READING PASSAGE>

--- Begin ---

Euan Semple:                       Yes, I’d agree with that.

Alison Jones:                        Right, rather than the actual creating. And it took a different kind of energy.

Euan Semple:                       Yes, and you get into a sort of rhythm, yes you can get in a sort of rhythm with the editing and reviewing, yes.

Alison Jones:                        Interesting. My next question is, I was going to ask for your top tip for people who are listening, maybe first-time authors. We might have just have covered that with the timer thing, but anything else?

Euan Semple:                       I suppose there’s always that, somebody referred to it last night at your book club, that constant imposter syndrome thing.

Alison Jones:                        Go on.

Euan Semple:                       Who am I to write, well just who am I to write this, who’s going to read this, who cares, yeah. I feel this even with my blog, and I find the reason my blog is called The Obvious, is it’s because it was me overcoming my reticence about stating the obvious. Because we do that, we think well everybody else must already know this, or people will laugh, or it’s naïve or foolish, or whatever. And yes, some of the stuff that gets written is, but who are you to say, in a sense. Just sit down and write it and let other people work at whether it’s worthwhile or-

Alison Jones:                        And that’s so interesting. Can you remember, I mean I know it’s a long time ago now, but can you remember when you went, do you know what, I’m going to put it out anyway. What changed?

--- End ---

DATA EXTRACT>
--- Begin ---

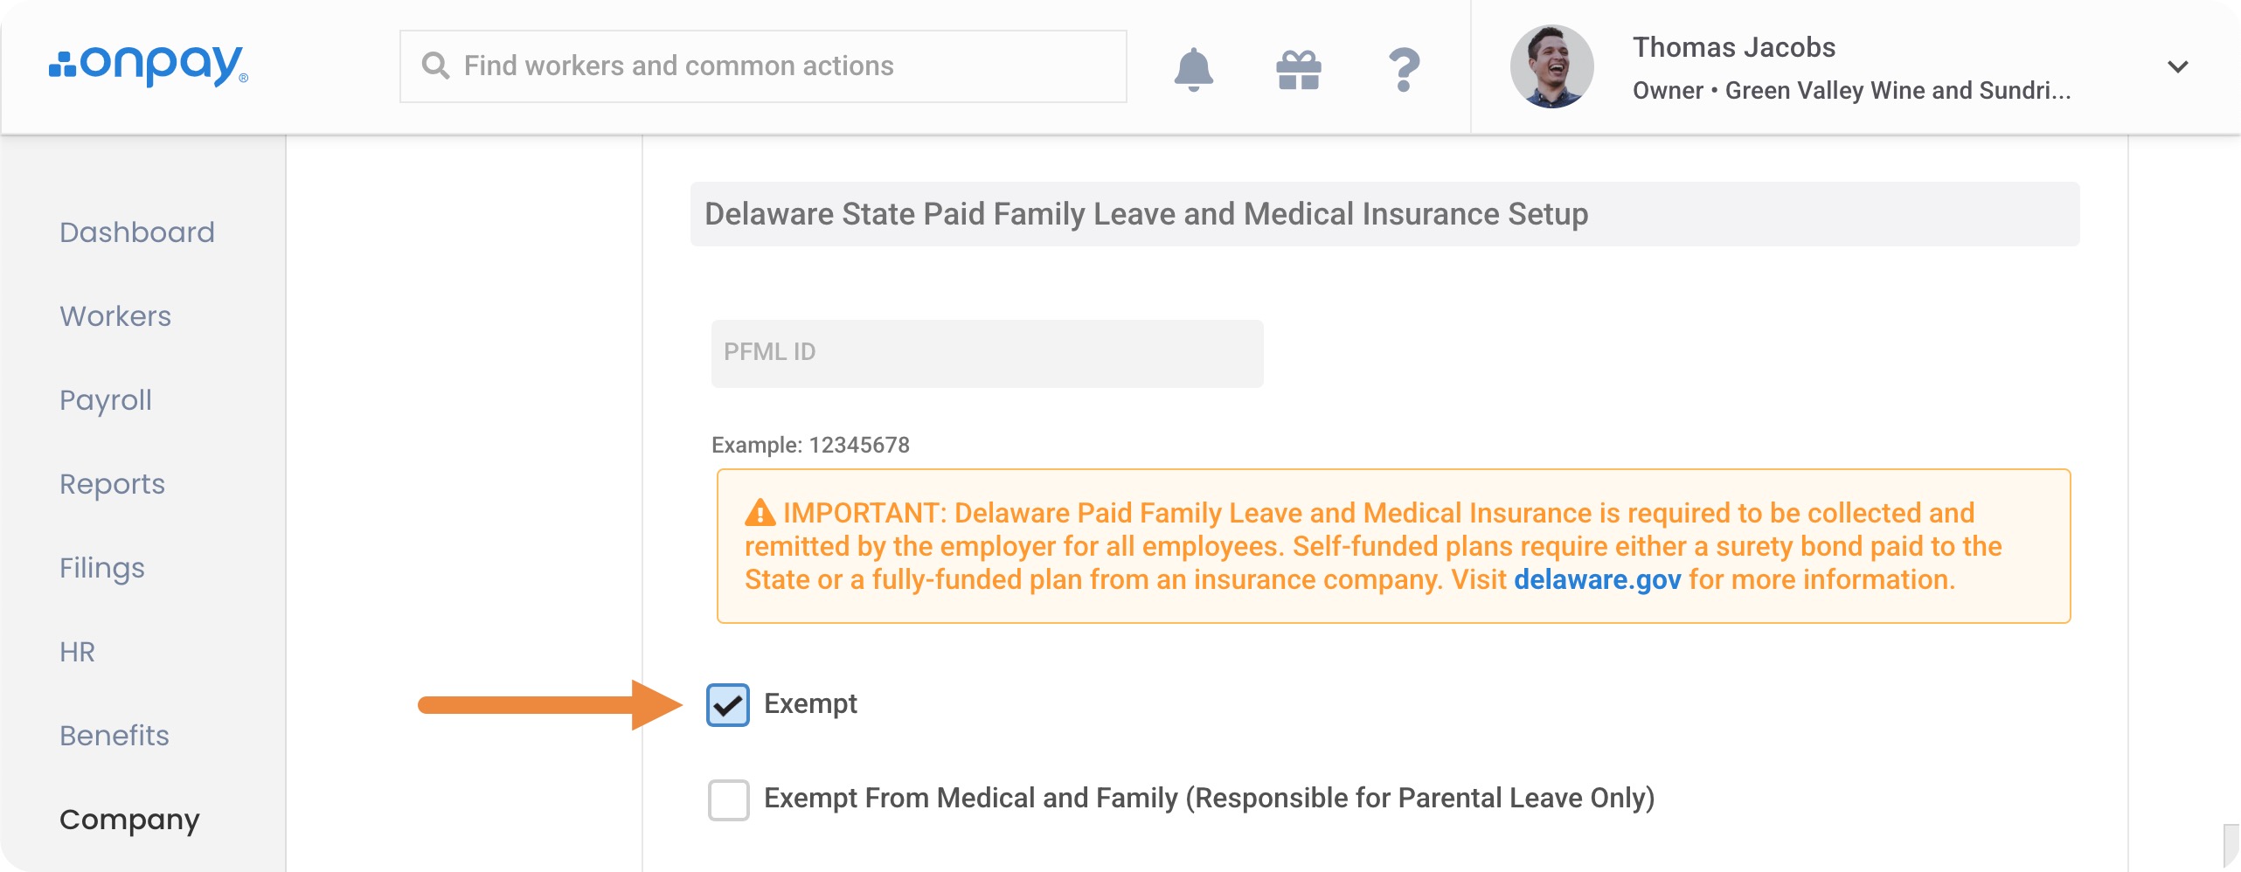The width and height of the screenshot is (2241, 872).
Task: Select Reports in the sidebar
Action: point(112,484)
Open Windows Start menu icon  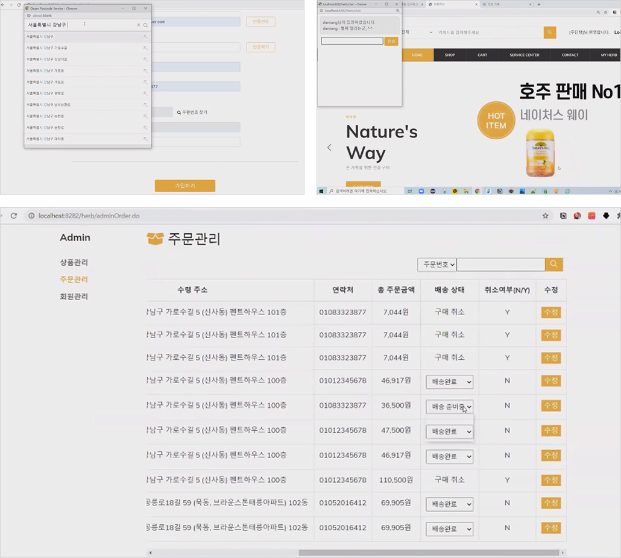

--- End ---

WORK TO COMPLETE>
**1)** Translate this sentence from the interview transcript into Spanish: "And it took a different kind of energy."
**2)** According to the interview transcript, why is Euan Semple's blog called The Obvious?
The material that comes after the interview transcript is separate from it.

ANSWERS FOR THIS EXERCISE>
**1)** Y requería un tipo de energía diferente.

**2)** The name reflects his overcoming his reticence about stating the obvious.